START Record excerpts

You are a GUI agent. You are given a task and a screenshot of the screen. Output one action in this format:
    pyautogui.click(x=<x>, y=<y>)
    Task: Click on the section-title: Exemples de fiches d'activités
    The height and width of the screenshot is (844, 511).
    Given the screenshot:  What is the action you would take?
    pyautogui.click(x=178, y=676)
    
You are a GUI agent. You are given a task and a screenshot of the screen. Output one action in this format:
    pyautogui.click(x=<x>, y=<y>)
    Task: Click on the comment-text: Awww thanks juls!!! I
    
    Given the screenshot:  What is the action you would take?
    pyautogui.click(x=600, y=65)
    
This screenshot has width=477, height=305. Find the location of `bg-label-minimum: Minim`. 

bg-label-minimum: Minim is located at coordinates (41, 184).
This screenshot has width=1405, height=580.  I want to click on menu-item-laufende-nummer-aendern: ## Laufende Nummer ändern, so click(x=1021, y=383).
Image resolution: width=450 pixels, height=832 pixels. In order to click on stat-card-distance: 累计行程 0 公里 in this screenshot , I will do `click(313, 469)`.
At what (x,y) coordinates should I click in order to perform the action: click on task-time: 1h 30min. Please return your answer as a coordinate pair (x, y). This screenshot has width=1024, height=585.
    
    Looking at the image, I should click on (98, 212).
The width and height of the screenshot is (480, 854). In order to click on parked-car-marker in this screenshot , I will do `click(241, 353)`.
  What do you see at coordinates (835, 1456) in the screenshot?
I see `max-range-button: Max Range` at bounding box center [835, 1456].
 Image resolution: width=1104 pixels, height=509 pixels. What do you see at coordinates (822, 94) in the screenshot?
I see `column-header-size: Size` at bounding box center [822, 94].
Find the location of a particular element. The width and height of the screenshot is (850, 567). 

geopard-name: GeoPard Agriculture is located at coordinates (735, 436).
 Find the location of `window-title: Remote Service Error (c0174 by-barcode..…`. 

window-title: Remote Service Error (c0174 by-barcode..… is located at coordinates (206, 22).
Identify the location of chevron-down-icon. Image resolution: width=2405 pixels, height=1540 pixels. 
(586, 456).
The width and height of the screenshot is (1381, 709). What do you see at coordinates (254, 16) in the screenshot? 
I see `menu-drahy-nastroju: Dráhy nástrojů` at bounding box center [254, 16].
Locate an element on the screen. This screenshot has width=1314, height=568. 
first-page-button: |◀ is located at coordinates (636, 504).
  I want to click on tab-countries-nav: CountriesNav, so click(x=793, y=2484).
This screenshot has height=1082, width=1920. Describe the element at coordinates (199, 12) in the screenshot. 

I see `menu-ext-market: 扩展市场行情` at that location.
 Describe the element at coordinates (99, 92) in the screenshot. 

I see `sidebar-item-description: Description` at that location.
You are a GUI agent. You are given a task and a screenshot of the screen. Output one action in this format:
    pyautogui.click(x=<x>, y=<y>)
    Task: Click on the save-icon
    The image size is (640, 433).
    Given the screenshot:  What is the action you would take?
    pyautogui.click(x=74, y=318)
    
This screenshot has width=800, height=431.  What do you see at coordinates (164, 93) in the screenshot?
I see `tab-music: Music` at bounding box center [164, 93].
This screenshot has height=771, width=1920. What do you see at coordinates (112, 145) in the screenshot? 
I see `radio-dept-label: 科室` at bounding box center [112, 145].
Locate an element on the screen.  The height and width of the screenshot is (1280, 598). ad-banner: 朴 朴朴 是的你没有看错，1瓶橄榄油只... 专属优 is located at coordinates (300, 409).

END Record excerpts

### Your instructions
Count the lines in the items above that contain the string "should", with case counting, and give only the number.

### Solution to this exercise
2